A few facts about Ebola & Travel to Kenya by: Jake Grieves Cook & Mohammed Hersi

Following extensive news coverage in the international media about the outbreak of Ebola in West Africa, I would like to share a few facts with you so that you are well informed on this weighty matter. The situation is as follows:

1. The current outbreak of Ebola in West Africa was first reported in March 2014, and involves Guinea, Liberia, Nigeria and Sierra Leone.

2. Kenya is not affected by the outbreak of Ebola as there has not been any recorded case of Ebola in this country.

3. The affected countries are on the extreme West of the African Continent, thousands of kilometers from Kenya and indeed Liberia, Sierra Leone and Guinea are closer to Madrid, Paris and London than they are to Kenya in East Africa.

4. It is considered very unlikely that travellers from the affected countries would come to Kenya overland by road as it could entail a journey of more than 2 weeks and would require driving through places like the Central African Republic, DRC or Southern Sudan where there are serious security issues and disruptions to road travel. Any infected person setting off from West Africa to undertake such a journey by road to Kenya would be very likely to have developed obvious symptoms before arriving at the Kenya border post where screening is now in place to identify and isolate anyone considered to be at risk of carrying the disease.

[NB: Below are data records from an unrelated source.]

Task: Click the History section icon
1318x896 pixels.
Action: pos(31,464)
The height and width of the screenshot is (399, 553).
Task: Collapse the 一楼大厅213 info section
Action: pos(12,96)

So the possibility of Ebola spreading overland from West Africa to Kenya is considered extremely unlikely.

5. Travellers from West Africa normally come to Kenya by air just as they can travel at present on flights from West Africa to Europe, America, theMiddle East, Asia and Australia. The international airlines have implemented screening for passengers boarding flights in West Africa and the Kenyan Government and Ministry of Health, working in close co-operation with the Kenya Airports Authority, have now set up arrangements at the international airport in Nairobi to screen all passengers arriving on flights from West Africa to prevent any infected person from entering the country.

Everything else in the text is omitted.